The fancy mobile dentistry unit
After... note the absence of the baby teeth
My sleepy boy..
Well, this time it was for his own good. Now that Pate is wearing a bridle, it was time to peer into that 3 1/2 year old mouth of his and get his teeth in riding condition.
Dr. Dick Vetter and his wife Kathy of Performance Equine Dentistry, paid a visit last Saturday just for Pate. All young horses, like children, lose their baby teeth. These loose teeth are painful normally and with the addition of a bit, can really irritate. Horses have other teeth called wolf teeth that grow right in the area where the bit lies in their mouth. Some horses have two, some three, some four. Pate was no exception, with three.
Dr. Vetter removed these three wolf teeth, five baby caps and smoothed out several bumps and ridges along his molars. Pate took the treatment well and was a good patient.
However, something profound happened. I know that Pate trusts me, but I didn't know how much until Saturday. Two incidents happened where Pate endeared himself to me in a way I will never be able to completely understand.
The first thing Dr. Vetter does to any horse before treatment is listen to their heart and lungs with a stethoscope and gets an approximate weight of the horse to determine how much "go go juice" is needed to put them into the twilight zone. Weight is determined by using a tape wrapped around their middle right behind their front legs. It's a light weight tape similar to a seamstress' tape that marks weight in pounds. I figured that Pate should be fine with this since he has had a saddle on plenty of times. Well, not for Dr. Vetter! Pate was jumpy and gave Dr. Vetter a little cow kick. I was surprised, since this is unusual behavior for Pate, but then he's only been handled by a very few people. Note to self, hand him off to others to be worked. I asked Dr. Vetter to let me try and low and behold Pate stood still. Hmmm. But ok, no problem. He trusts me. Makes sense.

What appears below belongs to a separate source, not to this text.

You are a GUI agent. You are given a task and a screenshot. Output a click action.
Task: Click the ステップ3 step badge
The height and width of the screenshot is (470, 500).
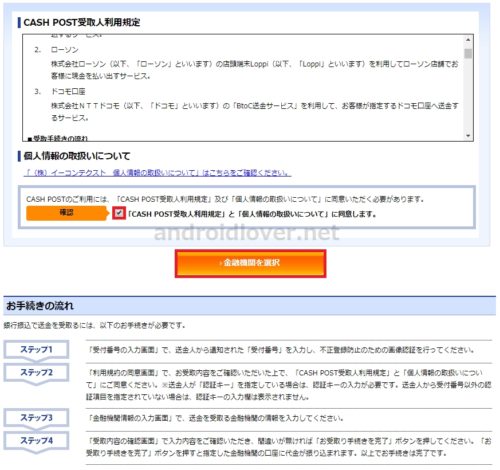36,418
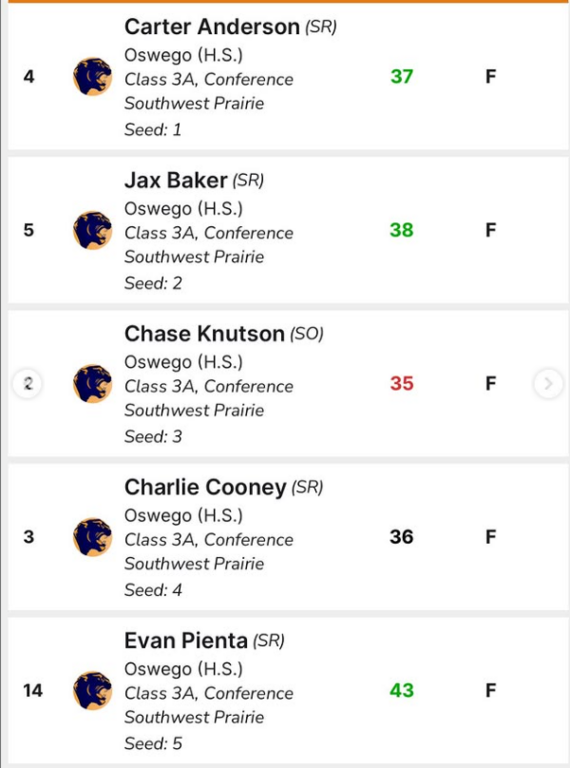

After Dr. Vetter was done with Pates teeth, he asked me if we should clean his sheath (little boys parts, to you laymen), as all boy horses need this done a few times a year. Most male horses get used to this after a while (and some enjoy it!). But I had not yet tried this with Pate. A good time to get the deed done was while he was still gorked. Again, a bit of cow kicking at the fine doctor. This time I asked the doc to hold on while I snuggled in and held Pates head and whispered to him in his ear. Mind you, he is still half out of his gourd, but awake enough to know it was me. He immediately relaxed, dropped his head and stood still. The doc finished up the cleaning and Pate was done for the day. WOW! How can I let this guy go to some stranger? This wild beast who implicitly trusts me and only me to keep him safe?? Damn you Pate! I was not planning on bringing you back to Washington with me! You better win some money in September to afford your trip home!!
Thank you Dr. Vetter for your sponsorship towards the competition. I really appreciate it!